16 septembre Conventions de Genève : Le viol comme arme de guerre

mardi 17 septembre 2019.
 

Le 16 septembre, pour nous rappeler que les Conventions de Genève existent et ne demandent qu’à être respectées, la Ville de Genève leur a consacré un nouveau colloque, intitulé « Le viol comme arme de guerre ». Il y eut cette fois une bonne participation d’associations qui travaillent avec des femmes migrantes et pour une fois le podium était occupé par des femmes, à commencer par l’infatigable Alba Viotto, la fondatrice du Prix « Femme exilée, femme engagée ». Après l’intervention passionnante de Claire Morclette, responsable du programme « Afrique de l’Est » d’Amnesty International, des femmes exilées en Suisse prirent la parole.

Les récits émouvants de trois psychologues, qui travaillent avec des femmes exilées victimes de viols, nous firent prendre conscience de la gravité des séquelles que laissent ces violences. Après les avoir subies, il semble difficile de reprendre une vie normale, mais néanmoins possible selon le message plein d’espoir des trois thérapeutes Betty Goguikian-Retkliff et et Géraldine Hatt de « Appartenance » et Marie-Andrée Ciprut de « Pluriels ». Elles nous expliquèrent, que la première étape du traitement consiste à faire admettre à la victime que le crime a eu lieu et que vouloir « tout oublier » n’est pas la bonne façon de traiter le problème.

Les victimes se sentent sales et éprouvent une énorme culpabilité.
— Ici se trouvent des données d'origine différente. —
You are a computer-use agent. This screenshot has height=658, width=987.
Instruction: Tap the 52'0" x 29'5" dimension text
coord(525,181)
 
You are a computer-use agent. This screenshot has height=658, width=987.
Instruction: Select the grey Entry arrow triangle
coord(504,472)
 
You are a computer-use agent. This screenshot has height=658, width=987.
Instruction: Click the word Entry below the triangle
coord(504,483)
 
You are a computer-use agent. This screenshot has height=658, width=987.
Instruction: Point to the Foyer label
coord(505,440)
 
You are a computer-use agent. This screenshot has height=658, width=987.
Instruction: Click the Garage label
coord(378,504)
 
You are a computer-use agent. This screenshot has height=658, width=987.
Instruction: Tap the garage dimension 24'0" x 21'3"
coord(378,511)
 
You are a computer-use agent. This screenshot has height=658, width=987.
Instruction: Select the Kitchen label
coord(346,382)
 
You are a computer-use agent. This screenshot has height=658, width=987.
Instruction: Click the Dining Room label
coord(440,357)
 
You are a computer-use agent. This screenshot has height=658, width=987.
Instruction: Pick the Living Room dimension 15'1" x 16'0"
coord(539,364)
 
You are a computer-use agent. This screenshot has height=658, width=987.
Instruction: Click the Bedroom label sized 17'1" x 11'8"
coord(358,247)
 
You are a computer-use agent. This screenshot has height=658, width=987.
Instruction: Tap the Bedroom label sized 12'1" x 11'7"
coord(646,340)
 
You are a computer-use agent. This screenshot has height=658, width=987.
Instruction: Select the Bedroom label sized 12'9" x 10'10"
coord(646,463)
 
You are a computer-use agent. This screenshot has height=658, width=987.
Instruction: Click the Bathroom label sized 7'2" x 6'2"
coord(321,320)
Elles ont intériorisé l’idéologie ambiante, qui veut que les agressions sexuelles n’arrivent qu’aux « salopes », qui « souillent » le groupe. Elles se taisent, se renferment en elles-même, n’osent pas dénoncer ; car avouer ce qui s’est passé serait humilier leurs familles. Ainsi une patiente serbe, qui, pour préserver l’unité familiale, avait fini par suivre son mari au village d’origine une fois les hostilités terminées, s’est retrouvée près du lieu du viol. Des années plus tard, vivant en Suisse, où elle a obtenu l’asile, elle souffre de troubles de sommeil, de cauchemars, de manque de confiance en elle et d’incapacité de concentration. Une patiente congolaise n’utilisait jamais le terme de viol tout au long de la thérapie, mais parlait toujours de « l’évènement ».

À la violence perpétrée par l’ennemi peut s’ajouter la blessure provenant du propre camp, comme pour cette jeune femme bosniaque, a qui mari et fils reprochaient de s’être « laissée violer ». Les hommes de la famille se sont sentis « souillés », et la femme a pris seule la voie de l’exil. Une autre épreuve attend celles qui font une demande d’asile : dire d’avoir subi des sévices est en leur faveur, mais les exposer devant la Commission, voire éventuellement les prouver, est très dur.

Les discours « officiels » de cette journée présentèrent également beaucoup d’intérêt. On sentait l’engagement personnel de Maria Roth-Bernasconi, lorsqu’elle parlait du voyage dans la région des Grands Lacs, qu’elle avait fait avec six autres femmes parlementaires suisses. Elle garde gravée en mémoire la figure de cette adolescente de 13 ans, qui porte péniblement son bébé de trois mois issu d’un viol ; elle avait été répudiée par ses parents à cause de ce qu’elle a subi. De la bouche de Sandrine Salerno, maire de Genève, vint la nouvelle rassurante, que la Ville de Genève continuerait à financer des programmes de réhabilitation et d’intégration pour les victimes de violences sexuelles.

SPILLMANN-ANDREADI Anna

Paru dans l’hebdomadaire suisse « Gauchebdo » (no 38 du 24 septembre).